▶ **Prompt**
Convert the records into a numbered list, starting at the line that contains "Where should I" and continuing through the last line of the records, with blank lines dropped. Omit the pictures from your answer.

▶ **Element lookup records**
====
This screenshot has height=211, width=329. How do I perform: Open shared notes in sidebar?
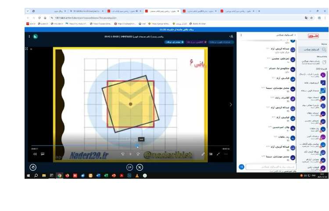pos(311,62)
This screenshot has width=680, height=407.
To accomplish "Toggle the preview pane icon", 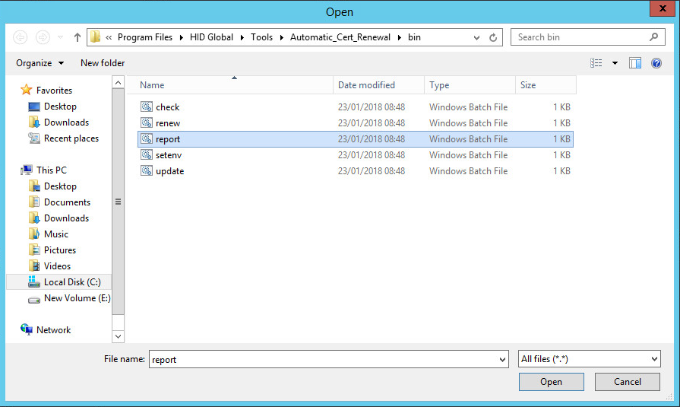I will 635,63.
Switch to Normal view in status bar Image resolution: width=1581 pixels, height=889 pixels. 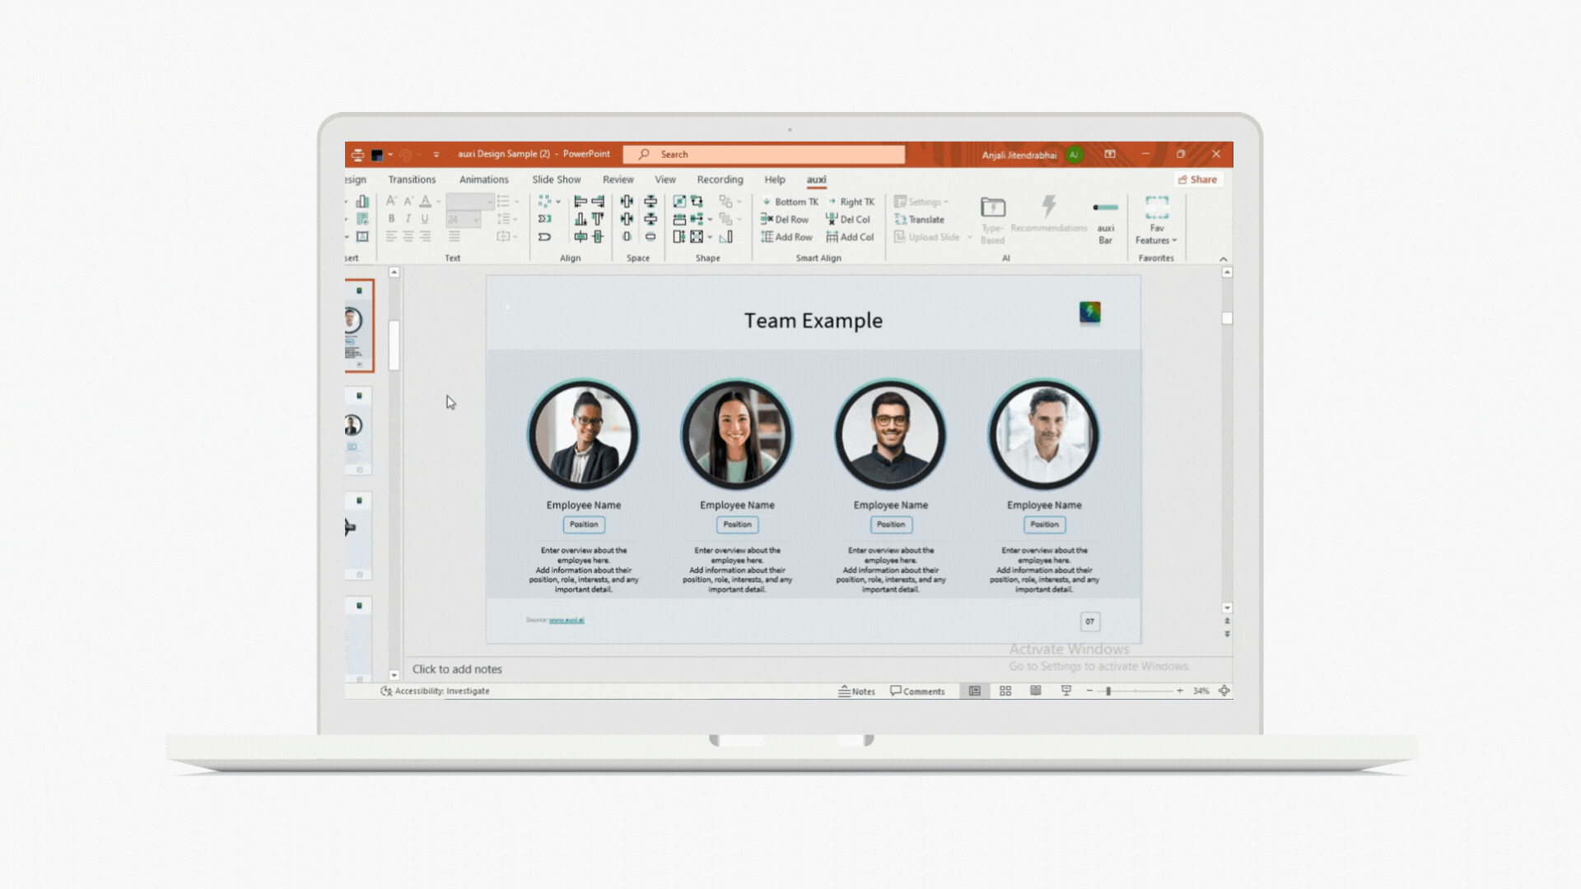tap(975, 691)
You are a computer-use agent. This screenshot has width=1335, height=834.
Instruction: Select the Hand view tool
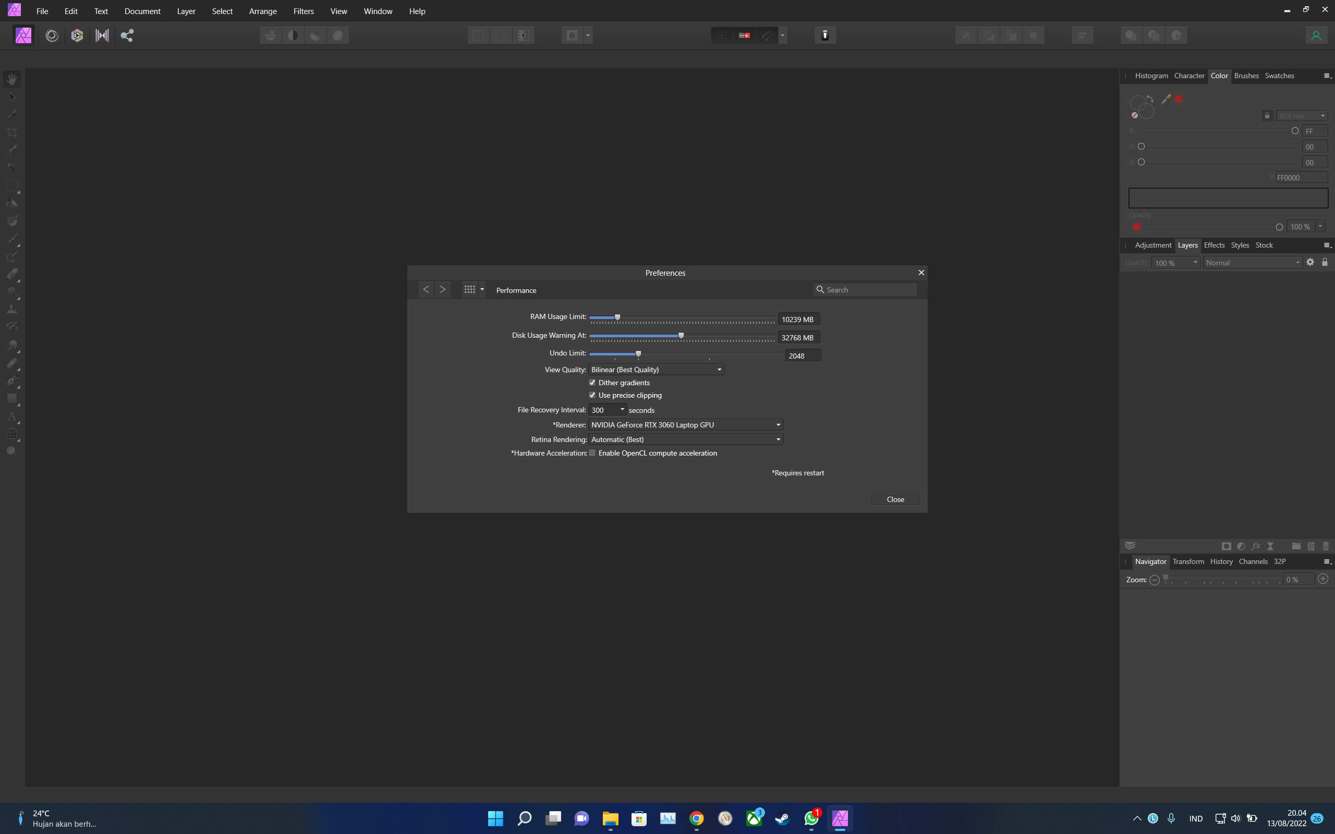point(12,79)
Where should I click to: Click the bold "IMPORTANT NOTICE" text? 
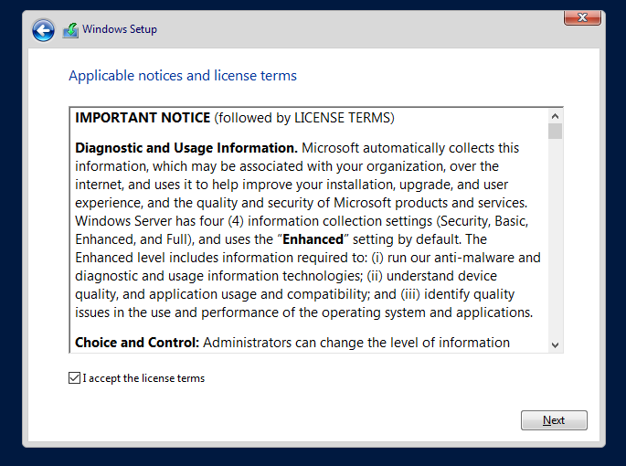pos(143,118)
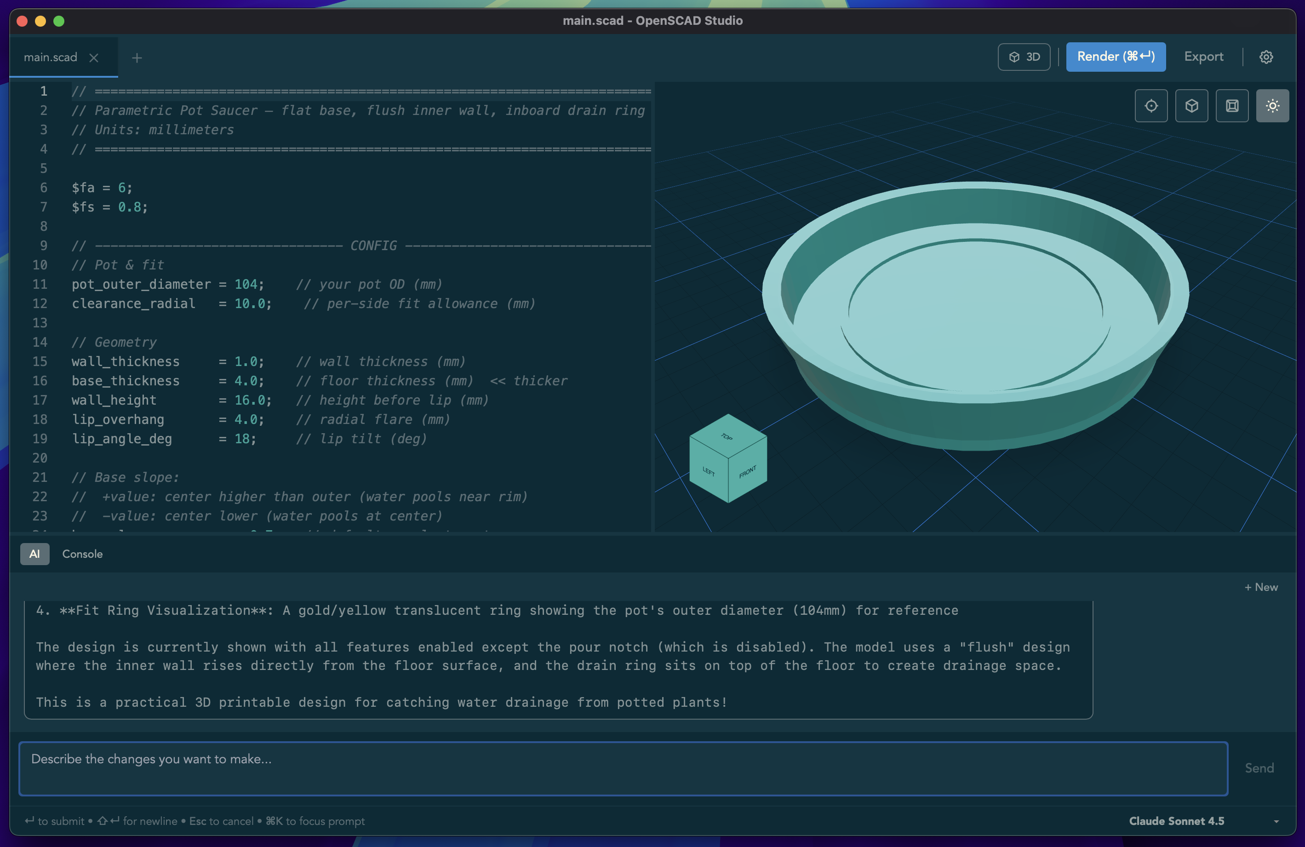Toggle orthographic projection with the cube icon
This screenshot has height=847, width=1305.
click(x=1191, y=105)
====
▶ **Task answer**
1. Where should I click to: Click the bold "IMPORTANT NOTICE" text? 
2. pos(143,118)
3. Toggle orthographic projection with the cube icon
4. This screenshot has height=847, width=1305.
5. click(x=1191, y=105)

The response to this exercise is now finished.